How does Laser Eye Surgery work?
It sounds like something that pops up on a computer screen when it’s malfunctioning. But as they are built into our hard drives, or bodies, from the beginning, a refractive error isn’t something we can necessarily avoid.
Pretty much everyone has the makings of a refractive error. This means that to some degree or another, there is a problem with your eye’s ability to accurately focus light on the retina.
However, although such discrepancies are more common than not, they don’t affect everyone to the same degree. When they are prominent enough to cause you problems, they can be generally categorised into four common refractive errors: myopia, hyperopia, astigmatism, and presbyopia.
It may be that your vision is much better at seeing objects up close as in myopia, or best at seeing objects at a distance as in hyperopia, or that you have difficulty with both as in astigmatism.
What glasses or contact lenses do is adjust your vision according to your prescription based on the above categories. This is a great way to temporarily adjust your vision to a higher standard.
What Laser Eye Surgery does, however, is take this vision correction one step further. Rather than adjust your vision according to generalised categories, it examines them in incredibly fine detail and treats it on the basis that it is unique.
Rather than applying an external lens on top of your own, it then uses a laser on the surface of the eye to change its shape and alter the curvature which causes the irregular bending.
The result is that your eye is able to focus light in such a way that it reaches the retinal plane in a precise and proper manner.
The eye: the world’s first camera
The main function of the eye is to focus light. In this way, it works much in the same way as does a camera in capturing an image.
If you think of your eyes as a camera built into your face, the cornea, the transparent window on the surface of your eye, would be the lens system and the retina, the thin layer of tissue that lines the back of the eye, the strip of photographic film.
The cornea thus provides most of the focusing power.
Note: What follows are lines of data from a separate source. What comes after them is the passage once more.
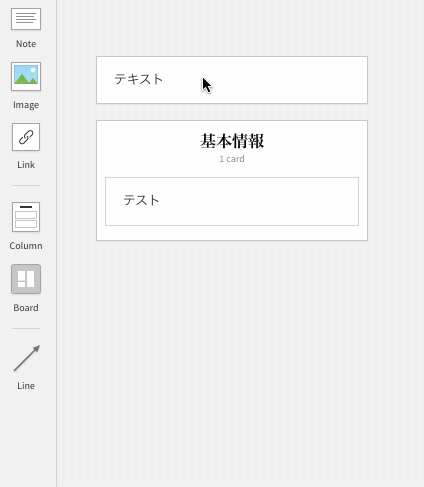Click the 基本情報 column title
This screenshot has height=487, width=424.
click(x=232, y=141)
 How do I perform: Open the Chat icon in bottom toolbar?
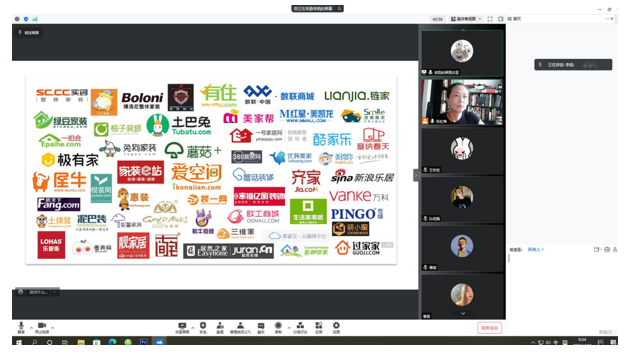261,327
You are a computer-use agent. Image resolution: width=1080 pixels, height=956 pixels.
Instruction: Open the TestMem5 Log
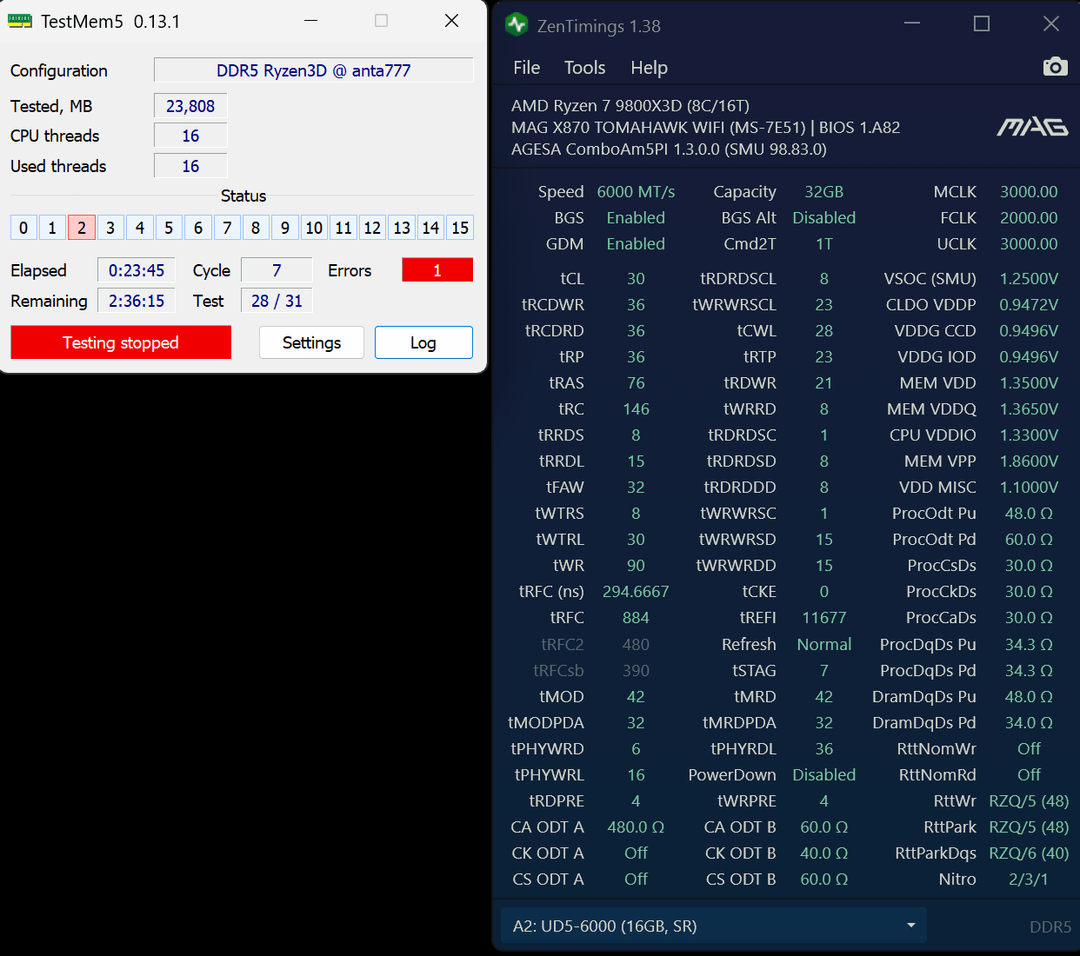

In an absolutely perfect functioning eye, which is rare, the cornea focuses light rays precisely onto the retina, or strip of film, at the back.
Instead of ending up with a polaroid or digital image, though, the retina processes the light into impulses which are then sent through over a million nerve fibres to the optic nerve, resulting in your own unique picture of reality.
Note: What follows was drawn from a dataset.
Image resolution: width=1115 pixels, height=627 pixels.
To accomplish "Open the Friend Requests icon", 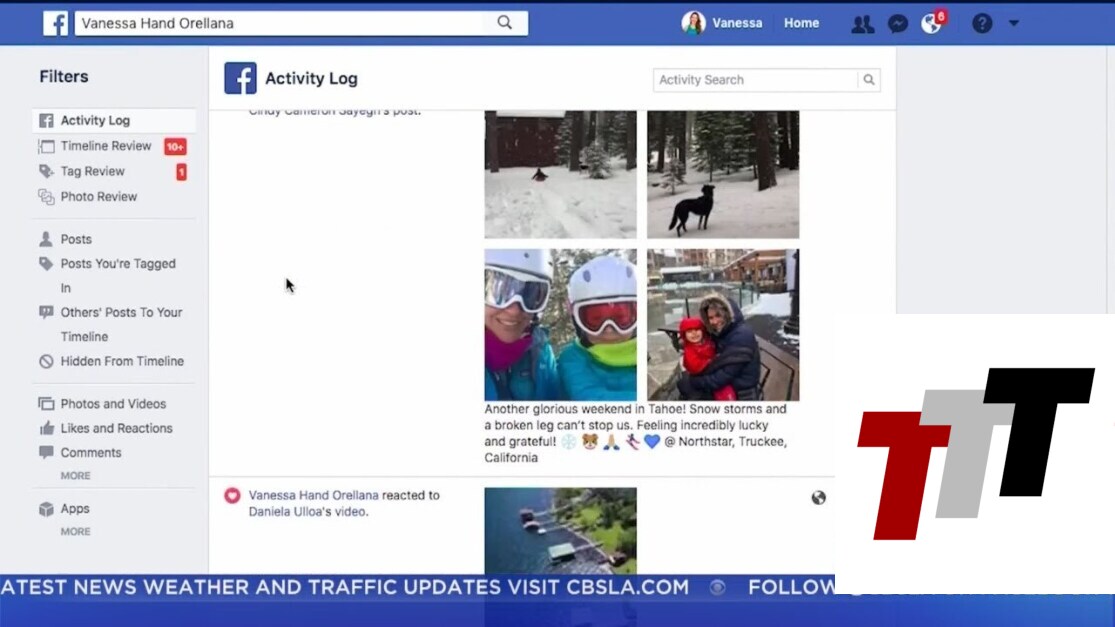I will click(x=862, y=24).
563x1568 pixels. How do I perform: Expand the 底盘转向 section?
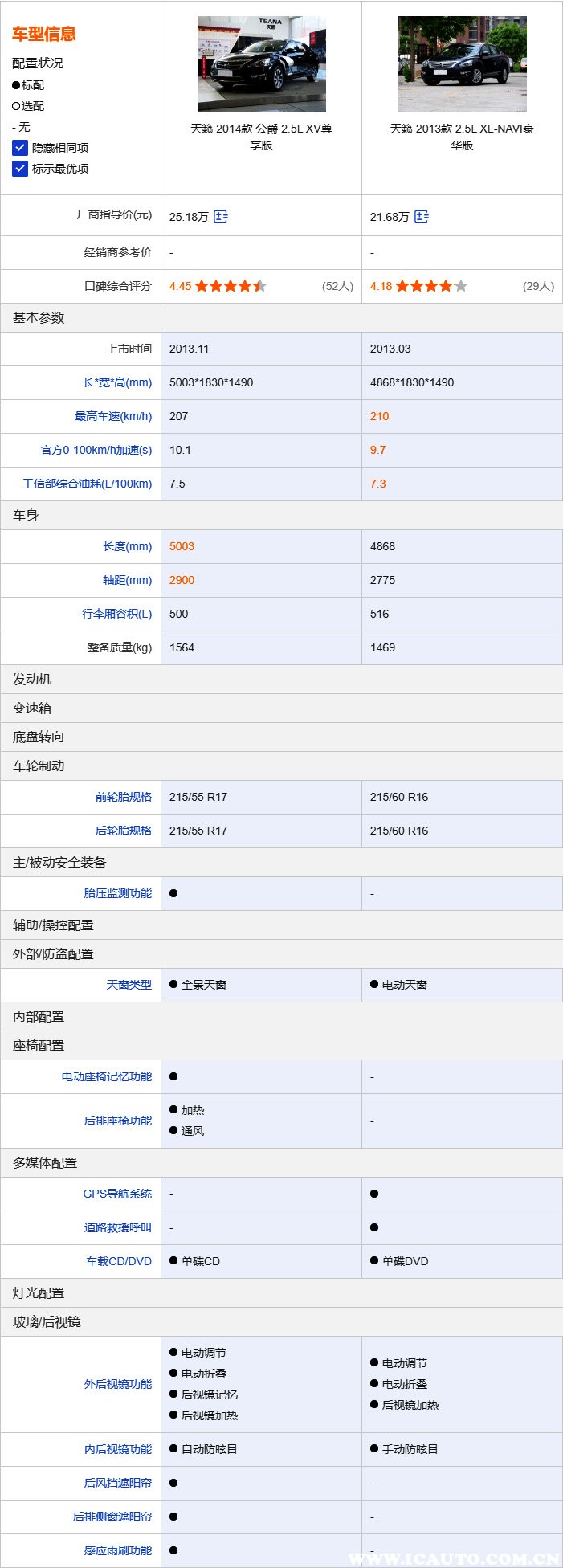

In this perfect eye, its internal lens system fine-tunes light so you can both see clearly enough to read fine print and see objects hundreds of meters away. When you have a refractive error, though, light rays bend and don’t form a sharp, focused point on the retina.
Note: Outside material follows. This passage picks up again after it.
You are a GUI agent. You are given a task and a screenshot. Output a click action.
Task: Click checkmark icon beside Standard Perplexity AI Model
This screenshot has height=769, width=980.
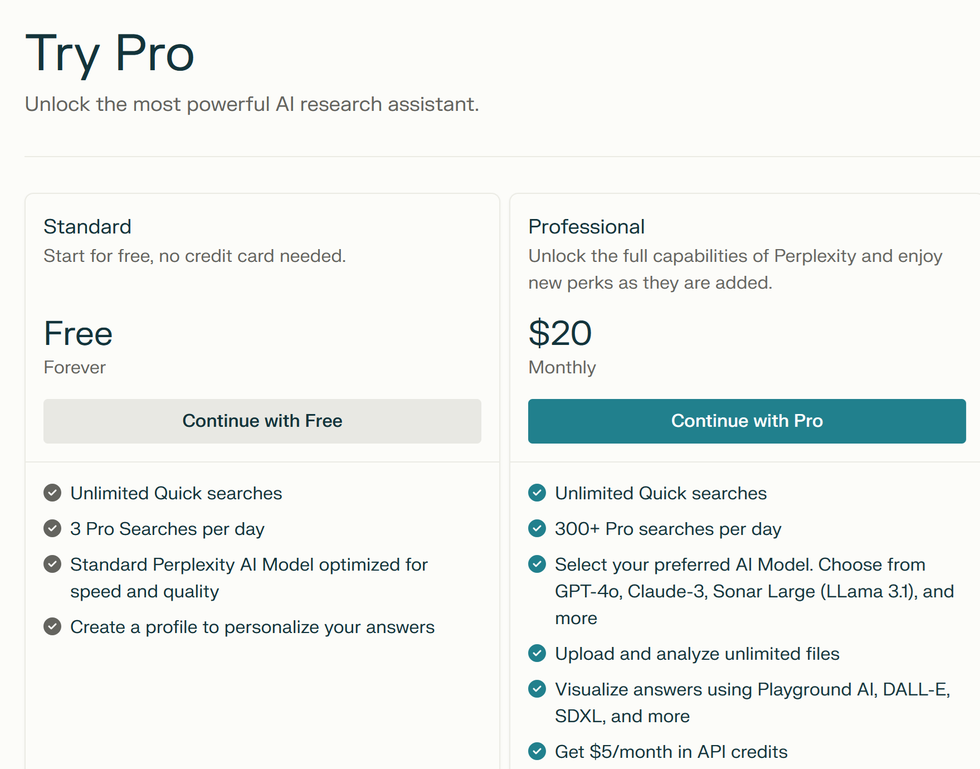point(52,565)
As mentioned above, this can affect your vision in numerous ways. On a structural level, what this means is that there is a problem with the length or shape of the eye.
Any operation that corrects the focusing of the eye is called refractive surgery. Laser Eye Surgery is simply a form of refractive surgery that uses a beam of ultraviolet light to reshape your cornea and adjust your lens system. Altering the curve of your cornea allows light to be focused exactly how it should be on the retina.
Altering the eye with Laser Eye Surgery is like changing the lens on a camera
In the short video below, expert laser eye surgeon Mr Glenn Carp explains how Laser Eye Surgery works by changing the shape of the surface of the eye to alter the refractive error.
Laser Eye Surgery is the world’s most common planned surgical procedure. The most popular method of which is LASIK, a procedure carried out on more than 90 percent of Laser Eye Surgery patients.
To carry out LASIK, a device called a microkeratome is used to create an incredibly thin flap in the epithelium (the skin of the cornea), about a tenth of a millimetre thick. The surgeon then lifts this corneal flap back on a hinge and uses the laser to sculpt the bed of the cornea, fixing any irregularity present.
LASIK can flatten the cornea to correct short-sightedness, make it steeper for long-sightedness, and create better symmetry to correct astigmatism. When the surgeon returns the corneal flap back to its original position, the eye takes on this new shape — just like how a camera accepts an upgraded lens.
As such upgrades are well accepted by the eye, the healing process following surgery is surprisingly short. In the vast majority of patients, the skin of the epithelium automatically seals the corneal flap within hours of surgery, without them feeling a thing.
Patients therefore notice a significant improvement in their vision immediately — the “wow” effect — while feeling little to no discomfort as their eyes continue to heal over the following days and weeks.
This rapid recovery time means most patients are back at work the day after Laser Eye Surgery. And like trading in a polaroid for a brand new top-of-the-line HDSLR camera, they’re fully able to go out and enjoy their new and improved view of the world.